*Rows of pointing data*
* Begin *

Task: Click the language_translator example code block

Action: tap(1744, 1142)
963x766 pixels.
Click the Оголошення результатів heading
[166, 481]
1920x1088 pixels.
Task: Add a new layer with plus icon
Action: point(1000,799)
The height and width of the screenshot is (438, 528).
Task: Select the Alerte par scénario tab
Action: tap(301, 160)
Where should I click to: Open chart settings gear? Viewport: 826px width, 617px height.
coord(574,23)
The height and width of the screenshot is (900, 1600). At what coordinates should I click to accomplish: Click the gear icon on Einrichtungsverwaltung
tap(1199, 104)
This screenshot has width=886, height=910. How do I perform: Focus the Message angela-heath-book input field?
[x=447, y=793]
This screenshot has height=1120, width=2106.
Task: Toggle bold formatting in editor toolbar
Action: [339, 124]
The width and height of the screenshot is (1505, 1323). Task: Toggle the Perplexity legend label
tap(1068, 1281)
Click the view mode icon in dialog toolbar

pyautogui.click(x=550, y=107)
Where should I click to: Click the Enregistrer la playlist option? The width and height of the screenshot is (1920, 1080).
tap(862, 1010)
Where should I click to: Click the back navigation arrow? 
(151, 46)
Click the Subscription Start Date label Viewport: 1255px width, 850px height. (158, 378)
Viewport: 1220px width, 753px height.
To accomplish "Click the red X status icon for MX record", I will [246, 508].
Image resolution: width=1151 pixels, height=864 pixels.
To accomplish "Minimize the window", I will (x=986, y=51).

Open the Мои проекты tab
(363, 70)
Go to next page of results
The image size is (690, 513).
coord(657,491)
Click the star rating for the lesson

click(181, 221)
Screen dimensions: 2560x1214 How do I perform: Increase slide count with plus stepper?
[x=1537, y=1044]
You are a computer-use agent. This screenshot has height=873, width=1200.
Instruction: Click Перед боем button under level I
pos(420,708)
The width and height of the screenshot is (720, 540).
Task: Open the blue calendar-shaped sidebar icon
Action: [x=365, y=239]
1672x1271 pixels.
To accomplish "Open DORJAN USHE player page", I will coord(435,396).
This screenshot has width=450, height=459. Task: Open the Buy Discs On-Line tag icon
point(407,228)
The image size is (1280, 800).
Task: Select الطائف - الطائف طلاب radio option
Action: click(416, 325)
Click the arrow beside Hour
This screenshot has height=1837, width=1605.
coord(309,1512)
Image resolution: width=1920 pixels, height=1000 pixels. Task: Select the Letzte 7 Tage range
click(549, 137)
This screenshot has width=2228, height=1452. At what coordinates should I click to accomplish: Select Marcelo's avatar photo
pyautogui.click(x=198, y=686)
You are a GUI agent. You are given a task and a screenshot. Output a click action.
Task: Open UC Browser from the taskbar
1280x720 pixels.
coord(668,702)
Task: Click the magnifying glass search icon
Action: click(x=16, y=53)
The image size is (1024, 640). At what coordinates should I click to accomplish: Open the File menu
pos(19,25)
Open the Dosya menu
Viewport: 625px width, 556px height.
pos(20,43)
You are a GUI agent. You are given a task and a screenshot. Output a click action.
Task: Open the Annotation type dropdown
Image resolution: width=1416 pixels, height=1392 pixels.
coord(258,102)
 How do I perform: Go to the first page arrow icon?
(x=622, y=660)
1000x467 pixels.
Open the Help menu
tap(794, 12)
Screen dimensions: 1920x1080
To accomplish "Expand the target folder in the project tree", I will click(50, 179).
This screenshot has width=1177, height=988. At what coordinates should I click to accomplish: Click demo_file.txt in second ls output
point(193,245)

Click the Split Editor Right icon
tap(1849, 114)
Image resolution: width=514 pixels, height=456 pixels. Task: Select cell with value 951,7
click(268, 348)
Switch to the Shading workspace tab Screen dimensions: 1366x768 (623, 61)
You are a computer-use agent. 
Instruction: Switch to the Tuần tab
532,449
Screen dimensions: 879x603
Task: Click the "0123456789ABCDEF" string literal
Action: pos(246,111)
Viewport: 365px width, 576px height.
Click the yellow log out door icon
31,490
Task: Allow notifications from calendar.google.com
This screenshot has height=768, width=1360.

* End *

*EXERCISE OBJECTIVE*
Express the data above as a JSON list of strings, with each line as its own string and blank lines omitted.

*TASK SOLUTION*
[
  "Task: Click the language_translator example code block",
  "Action: tap(1744, 1142)",
  "963x766 pixels.",
  "Click the Оголошення результатів heading",
  "[166, 481]",
  "1920x1088 pixels.",
  "Task: Add a new layer with plus icon",
  "Action: point(1000,799)",
  "The height and width of the screenshot is (438, 528).",
  "Task: Select the Alerte par scénario tab",
  "Action: tap(301, 160)",
  "Where should I click to: Open chart settings gear? Viewport: 826px width, 617px height.",
  "coord(574,23)",
  "The height and width of the screenshot is (900, 1600). At what coordinates should I click to accomplish: Click the gear icon on Einrichtungsverwaltung",
  "tap(1199, 104)",
  "This screenshot has width=886, height=910. How do I perform: Focus the Message angela-heath-book input field?",
  "[x=447, y=793]",
  "This screenshot has height=1120, width=2106.",
  "Task: Toggle bold formatting in editor toolbar",
  "Action: [339, 124]",
  "The width and height of the screenshot is (1505, 1323). Task: Toggle the Perplexity legend label",
  "tap(1068, 1281)",
  "Click the view mode icon in dialog toolbar",
  "pyautogui.click(x=550, y=107)",
  "Where should I click to: Click the Enregistrer la playlist option? The width and height of the screenshot is (1920, 1080).",
  "tap(862, 1010)",
  "Where should I click to: Click the back navigation arrow? ",
  "(151, 46)",
  "Click the Subscription Start Date label Viewport: 1255px width, 850px height. (158, 378)",
  "Viewport: 1220px width, 753px height.",
  "To accomplish \"Click the red X status icon for MX record\", I will [246, 508].",
  "Image resolution: width=1151 pixels, height=864 pixels.",
  "To accomplish \"Minimize the window\", I will (x=986, y=51).",
  "Open the Мои проекты tab",
  "(363, 70)",
  "Go to next page of results",
  "The image size is (690, 513).",
  "coord(657,491)",
  "Click the star rating for the lesson",
  "click(181, 221)",
  "Screen dimensions: 2560x1214 How do I perform: Increase slide count with plus stepper?",
  "[x=1537, y=1044]",
  "You are a computer-use agent. This screenshot has height=873, width=1200.",
  "Instruction: Click Перед боем button under level I",
  "pos(420,708)",
  "The width and height of the screenshot is (720, 540).",
  "Task: Open the blue calendar-shaped sidebar icon",
  "Action: [x=365, y=239]",
  "1672x1271 pixels.",
  "To accomplish \"Open DORJAN USHE player page\", I will coord(435,396).",
  "This screenshot has width=450, height=459. Task: Open the Buy Discs On-Line tag icon",
  "point(407,228)",
  "The image size is (1280, 800).",
  "Task: Select الطائف - الطائف طلاب radio option",
  "Action: click(416, 325)",
  "Click the arrow beside Hour",
  "This screenshot has height=1837, width=1605.",
  "coord(309,1512)",
  "Image resolution: width=1920 pixels, height=1000 pixels. Task: Select the Letzte 7 Tage range",
  "click(549, 137)",
  "This screenshot has width=2228, height=1452. At what coordinates should I click to accomplish: Select Marcelo's avatar photo",
  "pyautogui.click(x=198, y=686)",
  "You are a GUI agent. You are given a task and a screenshot. Output a click action.",
  "Task: Open UC Browser from the taskbar",
  "1280x720 pixels.",
  "coord(668,702)",
  "Task: Click the magnifying glass search icon",
  "Action: click(x=16, y=53)",
  "The image size is (1024, 640). At what coordinates should I click to accomplish: Open the File menu",
  "pos(19,25)",
  "Open the Dosya menu",
  "Viewport: 625px width, 556px height.",
  "pos(20,43)",
  "You are a GUI agent. You are given a task and a screenshot. Output a click action.",
  "Task: Open the Annotation type dropdown",
  "Image resolution: width=1416 pixels, height=1392 pixels.",
  "coord(258,102)",
  " How do I perform: Go to the first page arrow icon?",
  "(x=622, y=660)",
  "1000x467 pixels.",
  "Open the Help menu",
  "tap(794, 12)",
  "Screen dimensions: 1920x1080",
  "To accomplish \"Expand the target folder in the project tree\", I will click(50, 179).",
  "This screenshot has width=1177, height=988. At what coordinates should I click to accomplish: Click demo_file.txt in second ls output",
  "point(193,245)",
  "Click the Split Editor Right icon",
  "tap(1849, 114)",
  "Image resolution: width=514 pixels, height=456 pixels. Task: Select cell with value 951,7",
  "click(268, 348)",
  "Switch to the Shading workspace tab Screen dimensions: 1366x768 (623, 61)",
  "You are a computer-use agent. ",
  "Instruction: Switch to the Tuần tab",
  "532,449",
  "Screen dimensions: 879x603",
  "Task: Click the \"0123456789ABCDEF\" string literal",
  "Action: pos(246,111)",
  "Viewport: 365px width, 576px height.",
  "Click the yellow log out door icon",
  "31,490",
  "Task: Allow notifications from calendar.google.com",
  "This screenshot has height=768, width=1360."
]